*** Block opens ***
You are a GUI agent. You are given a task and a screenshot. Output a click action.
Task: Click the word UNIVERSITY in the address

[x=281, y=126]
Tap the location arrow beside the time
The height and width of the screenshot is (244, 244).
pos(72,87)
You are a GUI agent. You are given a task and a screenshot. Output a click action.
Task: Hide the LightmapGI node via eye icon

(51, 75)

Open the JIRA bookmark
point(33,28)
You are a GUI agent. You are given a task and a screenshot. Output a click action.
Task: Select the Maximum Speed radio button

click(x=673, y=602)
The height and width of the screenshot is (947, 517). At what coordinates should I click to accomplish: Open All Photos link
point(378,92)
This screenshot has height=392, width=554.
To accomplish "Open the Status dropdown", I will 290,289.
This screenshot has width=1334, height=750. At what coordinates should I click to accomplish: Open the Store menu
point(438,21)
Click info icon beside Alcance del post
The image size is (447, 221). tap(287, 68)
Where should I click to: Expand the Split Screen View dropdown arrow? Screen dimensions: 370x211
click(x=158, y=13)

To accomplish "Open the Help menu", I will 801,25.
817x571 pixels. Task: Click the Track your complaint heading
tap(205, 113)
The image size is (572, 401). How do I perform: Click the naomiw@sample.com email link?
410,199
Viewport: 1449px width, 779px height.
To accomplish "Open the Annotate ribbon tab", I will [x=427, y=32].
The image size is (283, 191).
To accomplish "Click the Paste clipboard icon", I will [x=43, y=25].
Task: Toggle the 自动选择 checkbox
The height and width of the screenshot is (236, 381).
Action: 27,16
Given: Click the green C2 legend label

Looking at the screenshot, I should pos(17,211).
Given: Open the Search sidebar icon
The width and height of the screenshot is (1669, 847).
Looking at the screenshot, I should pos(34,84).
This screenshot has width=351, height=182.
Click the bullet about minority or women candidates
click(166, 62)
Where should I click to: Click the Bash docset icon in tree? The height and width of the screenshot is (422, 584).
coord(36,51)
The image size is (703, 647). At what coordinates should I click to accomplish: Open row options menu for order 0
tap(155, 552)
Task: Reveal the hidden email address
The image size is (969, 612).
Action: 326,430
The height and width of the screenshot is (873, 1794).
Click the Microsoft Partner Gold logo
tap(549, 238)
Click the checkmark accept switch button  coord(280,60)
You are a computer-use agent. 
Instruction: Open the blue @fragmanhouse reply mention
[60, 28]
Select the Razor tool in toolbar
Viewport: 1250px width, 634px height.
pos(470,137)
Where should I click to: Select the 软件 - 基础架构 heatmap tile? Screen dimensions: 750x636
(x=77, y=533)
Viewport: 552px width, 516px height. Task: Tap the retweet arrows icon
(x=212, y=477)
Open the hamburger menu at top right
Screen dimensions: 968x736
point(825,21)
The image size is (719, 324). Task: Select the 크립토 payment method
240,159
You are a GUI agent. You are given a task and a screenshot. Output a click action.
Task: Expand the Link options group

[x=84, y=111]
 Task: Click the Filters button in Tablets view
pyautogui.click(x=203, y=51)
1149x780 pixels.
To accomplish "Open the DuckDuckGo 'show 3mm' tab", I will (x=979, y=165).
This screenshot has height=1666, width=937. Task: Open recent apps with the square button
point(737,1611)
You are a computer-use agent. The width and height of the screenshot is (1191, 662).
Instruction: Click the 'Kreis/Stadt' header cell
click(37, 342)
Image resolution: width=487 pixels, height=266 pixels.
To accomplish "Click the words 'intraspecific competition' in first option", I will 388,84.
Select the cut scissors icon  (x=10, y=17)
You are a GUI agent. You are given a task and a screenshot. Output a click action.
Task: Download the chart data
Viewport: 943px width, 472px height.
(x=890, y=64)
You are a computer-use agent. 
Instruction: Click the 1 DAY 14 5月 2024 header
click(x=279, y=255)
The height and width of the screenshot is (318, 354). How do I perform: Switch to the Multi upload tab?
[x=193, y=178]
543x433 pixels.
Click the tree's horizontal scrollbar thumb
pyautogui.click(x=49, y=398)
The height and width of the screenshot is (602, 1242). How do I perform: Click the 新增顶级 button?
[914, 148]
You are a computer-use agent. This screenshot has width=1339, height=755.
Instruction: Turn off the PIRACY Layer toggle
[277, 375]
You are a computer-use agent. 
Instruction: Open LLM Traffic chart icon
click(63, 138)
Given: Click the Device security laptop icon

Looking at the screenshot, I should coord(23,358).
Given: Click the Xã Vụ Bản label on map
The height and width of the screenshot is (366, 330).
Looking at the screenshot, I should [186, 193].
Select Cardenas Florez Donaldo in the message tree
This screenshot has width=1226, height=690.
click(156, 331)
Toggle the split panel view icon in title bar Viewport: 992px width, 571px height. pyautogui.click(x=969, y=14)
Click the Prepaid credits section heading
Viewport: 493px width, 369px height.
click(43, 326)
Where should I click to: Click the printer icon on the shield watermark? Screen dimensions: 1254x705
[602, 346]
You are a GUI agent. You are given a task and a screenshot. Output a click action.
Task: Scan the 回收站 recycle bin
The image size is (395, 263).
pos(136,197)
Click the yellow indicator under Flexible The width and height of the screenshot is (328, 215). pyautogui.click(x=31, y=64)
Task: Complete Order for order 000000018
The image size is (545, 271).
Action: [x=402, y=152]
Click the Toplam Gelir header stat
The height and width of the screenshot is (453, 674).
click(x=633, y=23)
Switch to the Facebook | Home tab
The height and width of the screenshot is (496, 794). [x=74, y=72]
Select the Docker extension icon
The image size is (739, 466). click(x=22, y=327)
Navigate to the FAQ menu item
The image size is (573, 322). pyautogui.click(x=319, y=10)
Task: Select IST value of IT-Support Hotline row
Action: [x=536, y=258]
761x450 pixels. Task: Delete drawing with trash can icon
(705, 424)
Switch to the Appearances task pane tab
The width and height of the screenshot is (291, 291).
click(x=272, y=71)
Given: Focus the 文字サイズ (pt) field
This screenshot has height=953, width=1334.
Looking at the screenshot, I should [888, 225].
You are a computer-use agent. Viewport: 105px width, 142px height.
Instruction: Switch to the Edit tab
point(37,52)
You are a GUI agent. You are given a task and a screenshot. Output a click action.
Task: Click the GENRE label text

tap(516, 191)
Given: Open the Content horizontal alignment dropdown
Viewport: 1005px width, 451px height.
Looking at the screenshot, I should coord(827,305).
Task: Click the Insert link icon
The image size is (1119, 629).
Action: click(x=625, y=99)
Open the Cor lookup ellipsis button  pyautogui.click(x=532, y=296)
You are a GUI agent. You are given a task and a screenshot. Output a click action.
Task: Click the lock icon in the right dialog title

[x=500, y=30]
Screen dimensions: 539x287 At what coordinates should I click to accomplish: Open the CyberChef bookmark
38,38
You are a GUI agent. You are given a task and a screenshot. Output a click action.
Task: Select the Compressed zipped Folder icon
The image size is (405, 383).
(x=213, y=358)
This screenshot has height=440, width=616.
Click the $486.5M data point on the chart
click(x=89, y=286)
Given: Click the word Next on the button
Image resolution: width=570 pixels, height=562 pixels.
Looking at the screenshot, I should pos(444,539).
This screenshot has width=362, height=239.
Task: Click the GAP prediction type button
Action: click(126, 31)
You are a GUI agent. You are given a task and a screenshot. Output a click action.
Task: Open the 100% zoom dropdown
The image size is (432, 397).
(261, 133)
*** Block closes ***
• INSTRUCTIONS FOR THE TASK: Return, with nothing added or dropped, the line containing "You are a computer-use agent. Viewport: 105px" and every line after it to the end of the listing above.

• RESULT OF THIS TASK:
You are a computer-use agent. Viewport: 105px width, 142px height.
Instruction: Switch to the Edit tab
point(37,52)
You are a GUI agent. You are given a task and a screenshot. Output a click action.
Task: Click the GENRE label text

tap(516, 191)
Given: Open the Content horizontal alignment dropdown
Viewport: 1005px width, 451px height.
Looking at the screenshot, I should coord(827,305).
Task: Click the Insert link icon
The image size is (1119, 629).
Action: click(x=625, y=99)
Open the Cor lookup ellipsis button  pyautogui.click(x=532, y=296)
You are a GUI agent. You are given a task and a screenshot. Output a click action.
Task: Click the lock icon in the right dialog title

[x=500, y=30]
Screen dimensions: 539x287 At what coordinates should I click to accomplish: Open the CyberChef bookmark
38,38
You are a GUI agent. You are given a task and a screenshot. Output a click action.
Task: Select the Compressed zipped Folder icon
The image size is (405, 383).
(x=213, y=358)
This screenshot has height=440, width=616.
Click the $486.5M data point on the chart
click(x=89, y=286)
Given: Click the word Next on the button
Image resolution: width=570 pixels, height=562 pixels.
Looking at the screenshot, I should pos(444,539).
This screenshot has width=362, height=239.
Task: Click the GAP prediction type button
Action: click(126, 31)
You are a GUI agent. You are given a task and a screenshot. Output a click action.
Task: Open the 100% zoom dropdown
The image size is (432, 397).
(261, 133)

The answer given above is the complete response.